We watched Peters last moments throughout which he remained brave with the kind of stiff upper lip that only the English can achieve. The method of assisted death is via a huge overdose of barbiturates that the patient has to administer themselves; One glass of liquid is drunk to ensure that the body doesn't reject the drugs, another with the overdose itself. ("Shall I drink the second one now, dear?", "Thats entirely up to you, dear").

Peter drank from the first container and then sat down on a chair, his wife sitting next to him. A short while later he drank his lethal overdose whilst his brave wife held him. He had a small swiss praline chocolate to remove the bitter aftertaste and prepared to die. A brief two seconds of discomfort in which, semi-concious and quite distressed, he asked for water - none was given - and then he drifted off to sleep, snoring noisily.

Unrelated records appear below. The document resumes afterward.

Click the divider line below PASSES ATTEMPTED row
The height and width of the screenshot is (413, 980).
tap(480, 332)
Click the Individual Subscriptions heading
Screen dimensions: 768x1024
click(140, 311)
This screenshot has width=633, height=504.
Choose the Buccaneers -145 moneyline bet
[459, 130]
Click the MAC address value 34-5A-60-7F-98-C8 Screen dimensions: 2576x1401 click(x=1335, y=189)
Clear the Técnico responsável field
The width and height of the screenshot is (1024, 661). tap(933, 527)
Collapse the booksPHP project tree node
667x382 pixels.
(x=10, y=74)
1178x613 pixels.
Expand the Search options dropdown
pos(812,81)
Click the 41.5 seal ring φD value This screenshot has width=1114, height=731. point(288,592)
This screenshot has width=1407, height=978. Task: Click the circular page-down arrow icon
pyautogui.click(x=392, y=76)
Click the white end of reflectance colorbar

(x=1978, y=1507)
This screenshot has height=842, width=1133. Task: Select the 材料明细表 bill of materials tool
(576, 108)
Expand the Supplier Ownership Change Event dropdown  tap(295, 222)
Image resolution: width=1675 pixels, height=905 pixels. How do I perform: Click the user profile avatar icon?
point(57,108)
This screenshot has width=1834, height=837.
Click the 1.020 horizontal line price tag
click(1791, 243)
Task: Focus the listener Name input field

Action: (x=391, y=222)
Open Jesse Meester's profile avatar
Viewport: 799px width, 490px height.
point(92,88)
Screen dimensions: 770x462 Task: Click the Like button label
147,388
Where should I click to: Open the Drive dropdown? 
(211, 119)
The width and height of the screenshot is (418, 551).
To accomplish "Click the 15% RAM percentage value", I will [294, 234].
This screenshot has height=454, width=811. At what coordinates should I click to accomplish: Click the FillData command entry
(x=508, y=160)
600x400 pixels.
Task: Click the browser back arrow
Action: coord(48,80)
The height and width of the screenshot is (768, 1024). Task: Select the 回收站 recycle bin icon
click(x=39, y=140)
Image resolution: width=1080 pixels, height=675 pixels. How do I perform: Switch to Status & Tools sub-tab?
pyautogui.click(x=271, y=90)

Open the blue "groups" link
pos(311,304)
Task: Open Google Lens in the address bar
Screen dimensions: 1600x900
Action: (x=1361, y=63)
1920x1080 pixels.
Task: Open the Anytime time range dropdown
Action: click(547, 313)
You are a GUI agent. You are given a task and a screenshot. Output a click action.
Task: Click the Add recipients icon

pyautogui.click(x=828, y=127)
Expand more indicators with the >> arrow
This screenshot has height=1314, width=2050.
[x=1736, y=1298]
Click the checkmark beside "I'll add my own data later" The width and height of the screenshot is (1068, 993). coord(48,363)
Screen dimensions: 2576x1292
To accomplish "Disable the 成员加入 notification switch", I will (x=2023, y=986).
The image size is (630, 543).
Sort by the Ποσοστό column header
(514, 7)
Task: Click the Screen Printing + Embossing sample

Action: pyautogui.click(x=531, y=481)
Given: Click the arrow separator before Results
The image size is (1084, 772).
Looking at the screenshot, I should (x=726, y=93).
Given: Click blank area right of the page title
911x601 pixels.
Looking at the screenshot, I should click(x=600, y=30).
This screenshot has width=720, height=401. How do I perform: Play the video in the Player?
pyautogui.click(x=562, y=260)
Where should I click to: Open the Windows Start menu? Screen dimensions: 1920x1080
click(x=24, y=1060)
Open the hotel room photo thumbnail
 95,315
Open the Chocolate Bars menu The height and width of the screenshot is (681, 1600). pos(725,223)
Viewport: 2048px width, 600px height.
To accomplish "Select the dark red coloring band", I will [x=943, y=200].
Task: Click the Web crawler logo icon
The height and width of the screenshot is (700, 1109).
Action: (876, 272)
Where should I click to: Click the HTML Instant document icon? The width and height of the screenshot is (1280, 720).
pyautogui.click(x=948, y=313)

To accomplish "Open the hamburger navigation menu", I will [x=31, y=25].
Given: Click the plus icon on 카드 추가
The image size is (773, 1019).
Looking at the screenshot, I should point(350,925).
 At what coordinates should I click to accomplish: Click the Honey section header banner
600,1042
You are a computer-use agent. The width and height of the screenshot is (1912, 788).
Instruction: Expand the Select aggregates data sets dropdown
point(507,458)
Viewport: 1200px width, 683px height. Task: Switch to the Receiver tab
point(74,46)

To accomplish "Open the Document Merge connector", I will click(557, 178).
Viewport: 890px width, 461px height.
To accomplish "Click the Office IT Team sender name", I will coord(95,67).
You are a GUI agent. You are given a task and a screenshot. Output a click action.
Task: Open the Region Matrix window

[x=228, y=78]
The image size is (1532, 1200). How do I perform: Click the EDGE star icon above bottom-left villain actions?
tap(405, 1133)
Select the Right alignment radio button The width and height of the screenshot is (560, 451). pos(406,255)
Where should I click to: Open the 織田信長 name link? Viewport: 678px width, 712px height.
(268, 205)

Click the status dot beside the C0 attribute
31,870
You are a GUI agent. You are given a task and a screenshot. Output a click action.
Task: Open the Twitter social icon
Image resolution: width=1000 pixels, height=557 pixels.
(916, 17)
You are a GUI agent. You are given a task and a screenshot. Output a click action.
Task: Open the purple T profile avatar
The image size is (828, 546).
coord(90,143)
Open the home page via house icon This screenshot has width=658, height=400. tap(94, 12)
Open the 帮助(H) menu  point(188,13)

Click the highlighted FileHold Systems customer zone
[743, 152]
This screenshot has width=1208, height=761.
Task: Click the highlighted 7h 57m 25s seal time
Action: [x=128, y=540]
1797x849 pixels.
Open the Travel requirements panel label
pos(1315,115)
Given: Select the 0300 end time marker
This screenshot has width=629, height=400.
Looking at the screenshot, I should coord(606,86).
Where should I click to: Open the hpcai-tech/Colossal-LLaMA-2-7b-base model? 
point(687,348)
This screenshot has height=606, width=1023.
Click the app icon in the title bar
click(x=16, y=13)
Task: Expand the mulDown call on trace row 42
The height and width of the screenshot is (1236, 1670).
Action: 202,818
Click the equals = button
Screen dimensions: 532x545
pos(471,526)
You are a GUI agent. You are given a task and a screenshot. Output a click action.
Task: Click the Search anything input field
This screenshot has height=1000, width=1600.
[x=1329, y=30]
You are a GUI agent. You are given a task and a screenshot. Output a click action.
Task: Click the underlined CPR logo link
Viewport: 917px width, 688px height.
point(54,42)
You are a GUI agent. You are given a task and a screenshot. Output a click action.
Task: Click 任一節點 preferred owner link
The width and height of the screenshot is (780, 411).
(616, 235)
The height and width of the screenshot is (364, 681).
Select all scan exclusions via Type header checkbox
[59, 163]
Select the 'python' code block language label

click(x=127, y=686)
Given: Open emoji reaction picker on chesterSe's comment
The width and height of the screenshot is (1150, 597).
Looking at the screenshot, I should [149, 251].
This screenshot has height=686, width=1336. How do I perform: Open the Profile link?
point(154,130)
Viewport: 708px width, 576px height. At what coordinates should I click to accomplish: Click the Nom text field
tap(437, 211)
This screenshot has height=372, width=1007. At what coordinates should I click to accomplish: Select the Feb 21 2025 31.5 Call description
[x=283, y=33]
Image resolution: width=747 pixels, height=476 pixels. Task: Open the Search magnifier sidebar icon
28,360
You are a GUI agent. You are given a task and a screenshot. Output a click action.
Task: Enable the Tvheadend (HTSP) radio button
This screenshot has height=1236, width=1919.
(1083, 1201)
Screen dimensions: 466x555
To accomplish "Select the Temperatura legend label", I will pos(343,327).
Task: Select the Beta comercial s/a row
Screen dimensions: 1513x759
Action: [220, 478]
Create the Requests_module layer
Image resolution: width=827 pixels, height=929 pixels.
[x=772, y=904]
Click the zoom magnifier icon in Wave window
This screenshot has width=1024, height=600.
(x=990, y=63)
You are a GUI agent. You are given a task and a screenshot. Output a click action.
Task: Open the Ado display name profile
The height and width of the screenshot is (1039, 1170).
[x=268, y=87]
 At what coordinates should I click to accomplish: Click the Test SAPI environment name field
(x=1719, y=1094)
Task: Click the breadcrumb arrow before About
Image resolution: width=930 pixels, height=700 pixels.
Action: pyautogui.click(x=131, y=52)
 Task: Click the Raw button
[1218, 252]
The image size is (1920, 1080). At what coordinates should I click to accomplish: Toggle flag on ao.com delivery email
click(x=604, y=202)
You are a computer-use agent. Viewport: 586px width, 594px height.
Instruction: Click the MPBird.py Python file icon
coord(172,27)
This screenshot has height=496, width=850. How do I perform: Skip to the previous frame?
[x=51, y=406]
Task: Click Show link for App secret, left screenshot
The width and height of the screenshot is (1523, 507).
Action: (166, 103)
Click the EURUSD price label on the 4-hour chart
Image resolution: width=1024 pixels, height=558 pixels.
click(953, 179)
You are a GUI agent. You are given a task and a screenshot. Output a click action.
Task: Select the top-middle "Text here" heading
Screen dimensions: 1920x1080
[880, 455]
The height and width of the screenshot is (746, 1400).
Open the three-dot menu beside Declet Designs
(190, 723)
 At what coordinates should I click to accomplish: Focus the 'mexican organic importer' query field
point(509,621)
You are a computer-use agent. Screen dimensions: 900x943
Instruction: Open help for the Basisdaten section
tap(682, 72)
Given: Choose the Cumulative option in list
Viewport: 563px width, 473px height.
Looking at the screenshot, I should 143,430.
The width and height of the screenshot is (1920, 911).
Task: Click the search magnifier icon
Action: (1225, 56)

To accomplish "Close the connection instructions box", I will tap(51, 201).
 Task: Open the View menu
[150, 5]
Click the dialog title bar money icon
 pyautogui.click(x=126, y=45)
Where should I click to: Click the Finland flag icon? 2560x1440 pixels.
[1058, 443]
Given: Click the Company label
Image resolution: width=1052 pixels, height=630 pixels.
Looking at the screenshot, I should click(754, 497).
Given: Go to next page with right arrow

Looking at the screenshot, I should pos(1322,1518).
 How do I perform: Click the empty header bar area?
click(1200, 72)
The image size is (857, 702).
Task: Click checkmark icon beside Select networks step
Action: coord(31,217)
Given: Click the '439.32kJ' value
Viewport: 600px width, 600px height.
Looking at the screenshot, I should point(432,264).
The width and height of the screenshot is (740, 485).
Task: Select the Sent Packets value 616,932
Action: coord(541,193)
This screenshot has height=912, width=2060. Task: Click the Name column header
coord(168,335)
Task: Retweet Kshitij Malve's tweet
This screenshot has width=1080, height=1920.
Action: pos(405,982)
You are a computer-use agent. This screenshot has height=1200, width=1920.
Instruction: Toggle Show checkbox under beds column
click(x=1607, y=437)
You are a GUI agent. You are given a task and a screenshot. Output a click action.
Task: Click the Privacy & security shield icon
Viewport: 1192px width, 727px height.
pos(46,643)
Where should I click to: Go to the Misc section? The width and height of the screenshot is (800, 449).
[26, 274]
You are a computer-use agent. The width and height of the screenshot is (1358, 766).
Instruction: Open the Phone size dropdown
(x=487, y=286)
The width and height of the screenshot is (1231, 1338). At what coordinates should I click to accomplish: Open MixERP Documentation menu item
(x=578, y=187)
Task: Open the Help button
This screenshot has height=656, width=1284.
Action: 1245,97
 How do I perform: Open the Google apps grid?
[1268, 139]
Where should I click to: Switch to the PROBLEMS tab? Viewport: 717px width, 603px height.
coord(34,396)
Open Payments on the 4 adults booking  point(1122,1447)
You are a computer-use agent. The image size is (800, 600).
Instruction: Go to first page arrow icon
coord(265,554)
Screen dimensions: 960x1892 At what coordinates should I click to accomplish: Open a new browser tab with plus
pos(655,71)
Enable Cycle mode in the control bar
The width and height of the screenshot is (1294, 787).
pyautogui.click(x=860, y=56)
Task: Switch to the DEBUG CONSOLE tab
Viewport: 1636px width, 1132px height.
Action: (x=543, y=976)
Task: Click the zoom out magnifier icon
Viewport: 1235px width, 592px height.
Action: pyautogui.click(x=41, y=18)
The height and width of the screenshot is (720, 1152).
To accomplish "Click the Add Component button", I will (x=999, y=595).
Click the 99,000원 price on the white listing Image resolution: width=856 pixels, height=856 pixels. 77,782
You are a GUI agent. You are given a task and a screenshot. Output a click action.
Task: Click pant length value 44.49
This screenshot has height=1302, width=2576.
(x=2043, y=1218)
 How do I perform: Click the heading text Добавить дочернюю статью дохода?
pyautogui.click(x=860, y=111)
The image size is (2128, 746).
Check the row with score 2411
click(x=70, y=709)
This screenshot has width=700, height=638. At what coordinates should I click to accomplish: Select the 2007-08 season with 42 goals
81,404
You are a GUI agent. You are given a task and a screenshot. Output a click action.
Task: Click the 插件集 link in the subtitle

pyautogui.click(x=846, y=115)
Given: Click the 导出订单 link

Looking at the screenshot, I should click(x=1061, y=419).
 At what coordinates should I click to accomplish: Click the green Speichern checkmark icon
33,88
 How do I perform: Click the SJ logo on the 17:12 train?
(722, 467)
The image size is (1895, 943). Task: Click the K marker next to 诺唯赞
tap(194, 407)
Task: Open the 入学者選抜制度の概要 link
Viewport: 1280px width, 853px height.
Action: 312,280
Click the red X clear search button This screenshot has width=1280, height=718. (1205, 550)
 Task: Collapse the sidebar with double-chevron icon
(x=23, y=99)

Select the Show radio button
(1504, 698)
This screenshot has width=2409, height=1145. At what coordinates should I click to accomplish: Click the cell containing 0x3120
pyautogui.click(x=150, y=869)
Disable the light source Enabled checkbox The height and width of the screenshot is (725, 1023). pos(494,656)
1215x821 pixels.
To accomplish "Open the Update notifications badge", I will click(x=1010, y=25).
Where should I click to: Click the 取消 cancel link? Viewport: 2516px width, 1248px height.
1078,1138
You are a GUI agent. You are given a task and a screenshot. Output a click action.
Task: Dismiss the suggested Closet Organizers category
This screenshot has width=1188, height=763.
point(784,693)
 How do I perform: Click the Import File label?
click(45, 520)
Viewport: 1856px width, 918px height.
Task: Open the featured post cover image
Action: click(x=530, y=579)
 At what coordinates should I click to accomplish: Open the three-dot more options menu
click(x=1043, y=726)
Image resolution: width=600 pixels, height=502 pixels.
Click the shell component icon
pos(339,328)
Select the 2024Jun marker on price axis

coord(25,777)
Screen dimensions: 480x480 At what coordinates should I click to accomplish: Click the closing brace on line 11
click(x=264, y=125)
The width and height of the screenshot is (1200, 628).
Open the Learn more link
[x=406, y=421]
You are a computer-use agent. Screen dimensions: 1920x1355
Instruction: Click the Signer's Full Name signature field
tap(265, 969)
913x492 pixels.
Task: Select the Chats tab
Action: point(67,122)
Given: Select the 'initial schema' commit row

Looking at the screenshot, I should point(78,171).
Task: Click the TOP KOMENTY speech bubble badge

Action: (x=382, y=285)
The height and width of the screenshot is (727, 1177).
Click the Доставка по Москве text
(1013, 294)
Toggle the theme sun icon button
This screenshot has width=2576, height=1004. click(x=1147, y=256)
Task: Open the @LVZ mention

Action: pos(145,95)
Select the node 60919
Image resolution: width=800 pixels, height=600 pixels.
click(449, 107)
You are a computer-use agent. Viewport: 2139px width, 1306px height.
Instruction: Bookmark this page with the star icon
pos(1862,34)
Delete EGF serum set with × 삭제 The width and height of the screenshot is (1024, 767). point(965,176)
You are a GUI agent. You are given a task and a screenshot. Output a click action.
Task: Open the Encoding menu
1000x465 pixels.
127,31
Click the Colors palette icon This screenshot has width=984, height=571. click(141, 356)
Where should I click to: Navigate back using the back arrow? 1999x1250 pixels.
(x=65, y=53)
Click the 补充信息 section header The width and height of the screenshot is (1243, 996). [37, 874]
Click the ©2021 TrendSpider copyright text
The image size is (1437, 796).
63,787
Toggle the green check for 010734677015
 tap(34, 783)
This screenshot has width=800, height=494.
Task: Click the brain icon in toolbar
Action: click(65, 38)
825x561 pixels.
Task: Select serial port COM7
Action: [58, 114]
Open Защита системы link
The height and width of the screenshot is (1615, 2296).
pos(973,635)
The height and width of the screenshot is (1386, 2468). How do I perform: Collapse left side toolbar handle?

And then his heart stopped.

The showing of Peters death wasn't gratituous and he definitely wasn't coerced into his decision - in fact, in all fairness, I imagine his wife and family had tried at length and simply given up trying to convince him otherwise - Dignitas themselves seem to have very strict criteria over who they'll 'accept' - and it all made for utterly captivating television. Sir Terry stood outside in the garden after the event as the snow fell, a lovely poignant moment. Through tears he announced, "It seems right. It's the right kind of snow".

Terry Pratchett has signed up with Dignitas now. This doesn't mean he's on the next flight out, but that when the time comes - "when he can no longer write", in his own words - which due to his illness is now solely through dictation - the option is available. Indeed, more than two thirds of people who sign up with Dignitas never go back; the fact that they have this option open to them gives many a new lease of life.

The show (and the inevitable controversy it was bound to provoke) seems to have had the designed effects. As as today in the news, it seems to have opened the whole topic up for discussion again. It's something that needs discussion.

I do not fear death. I had been dead for billions and billions of years before I was born, and had not suffered the slightest inconvenience from it.